The accelerators leverage the Databricks Data Intelligence Platform, including Unity Catalog for governance, Mosaic AI for model serving, and Genie for business intelligence capabilities. Partners validated their expertise through rigorous technical assessment by Databricks Partner Solution Architects. The solutions support multi-cloud deployments across AWS, Azure, and Google Cloud, helping organizations avoid vendor lock-in while scaling AI capabilities.
Beyond automation, these accelerators enable strategic transformation. Tiger Analytics' iDEA automates the complete data product lifecycle from ingestion to visualization. Persistent Systems' iAURA reduces data quality incidents by 30-40% through continuous monitoring and adaptive learning. Blueprint's Lakehouse Optimizer cuts total cost of ownership by 30% through AI-driven spend analysis and job optimization. The migration solutions preserve business logic while converting thousands of complex, undocumented packages into modern, scalable architectures.

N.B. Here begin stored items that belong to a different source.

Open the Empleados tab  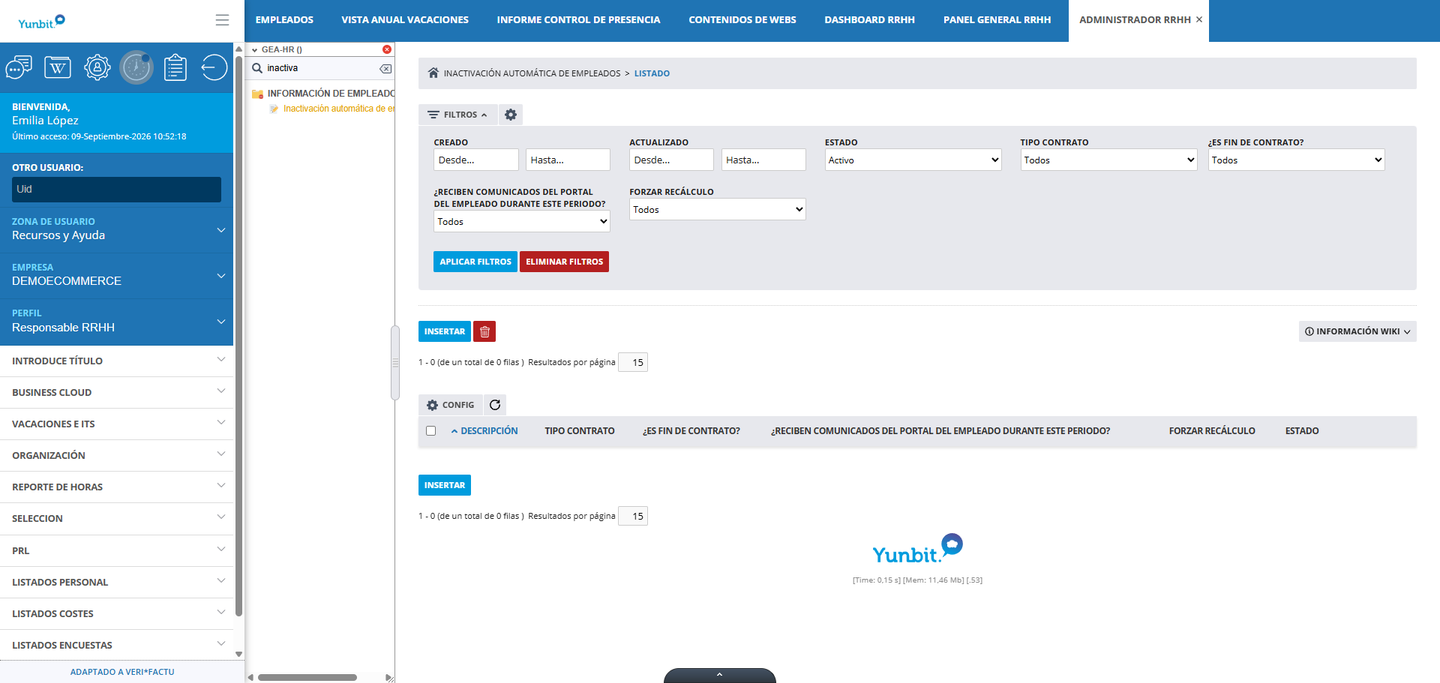pyautogui.click(x=284, y=19)
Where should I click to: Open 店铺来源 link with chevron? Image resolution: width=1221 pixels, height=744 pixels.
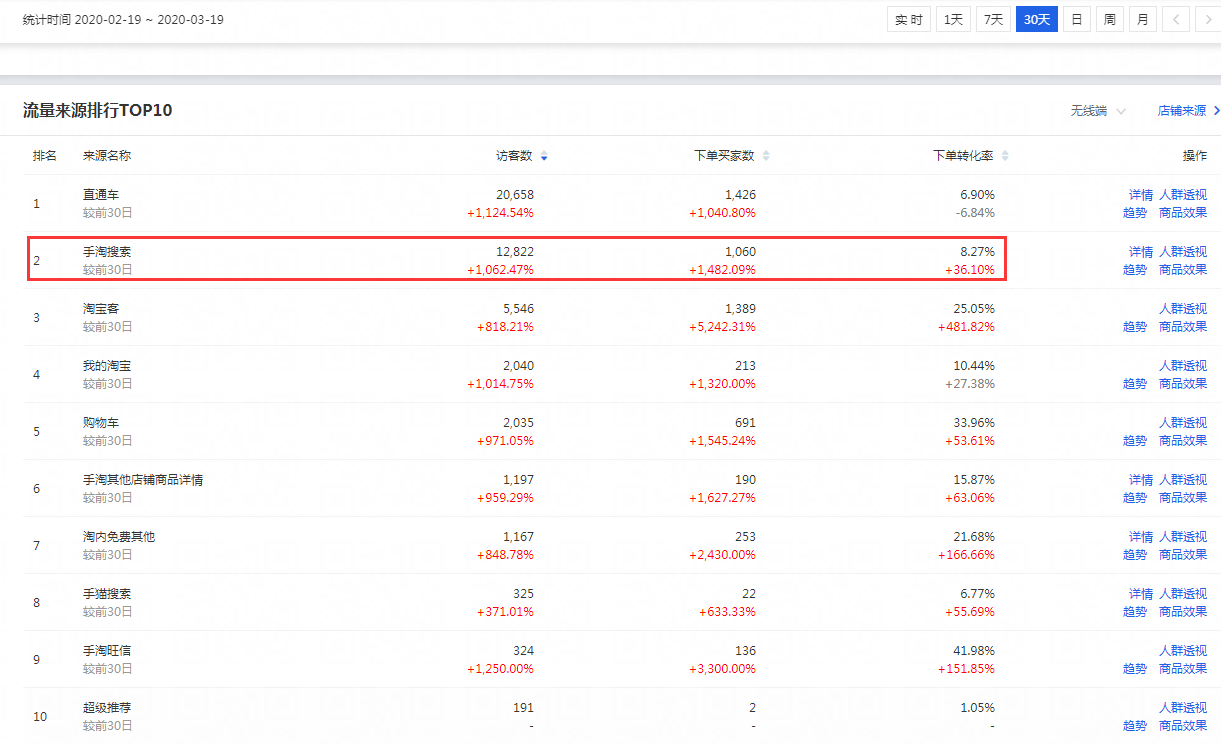[1188, 111]
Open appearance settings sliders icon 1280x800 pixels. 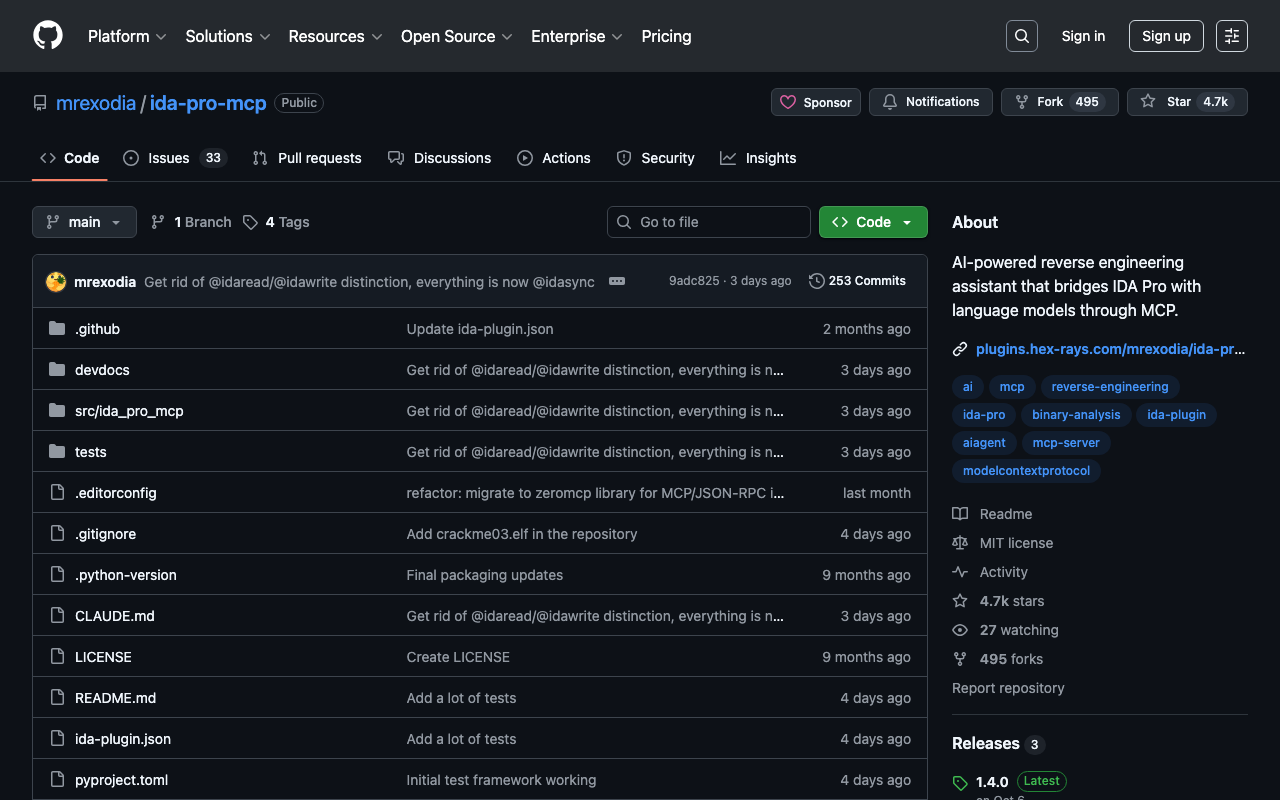point(1231,36)
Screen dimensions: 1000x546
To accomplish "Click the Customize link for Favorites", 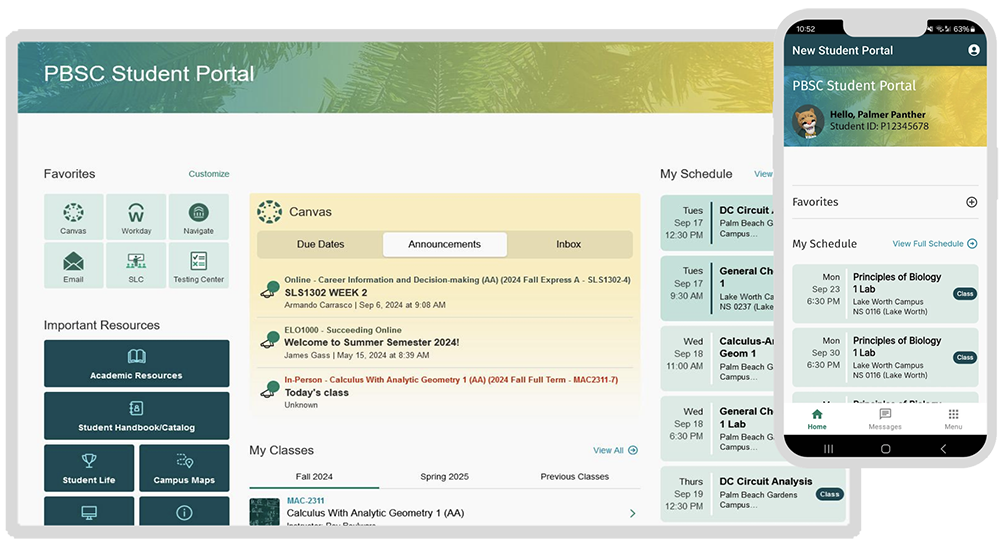I will [x=209, y=174].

The announcement represents Databricks' broader strategy to build an ecosystem of specialized partner solutions. The company launched its Brickbuilder Program to recognize partners demonstrating unique abilities to deliver differentiated data, analytics, and AI solutions. Partners receive co-marketing support, community visibility, and technical collaboration. Databricks plans to expand the accelerator portfolio with industry-specific solutions in upcoming releases, following earlier announcements of cross-industry GenAI accelerators for agentic AI, GenAI use cases, and LLMOps.
This announcement reveals a strategic shift in how AI capabilities reach enterprises. While technology vendors like Databricks provide powerful platforms, real-world value depends on consulting partners who understand specific industries, legacy systems, and organizational constraints. The accelerators demonstrate that GenAI adoption follows an ecosystem model where platform providers enable specialized partners to build targeted solutions addressing concrete migration and engineering challenges. This matters because enterprises struggle not with choosing AI platforms, but with operationalizing them across messy, fragmented data landscapes.
The emphasis on quantified outcomes like 70% faster migrations and 50% effort reduction signals maturation beyond proof-of-concepts toward production deployments. By validating 24 partners through rigorous technical assessment, Databricks essentially quality-controls an implementation layer that transforms platform capabilities into business results. This partner-centric go-to-market approach acknowledges that consulting expertise translating legacy complexity into modern architectures represents the critical bottleneck in AI adoption, not the underlying technology itself.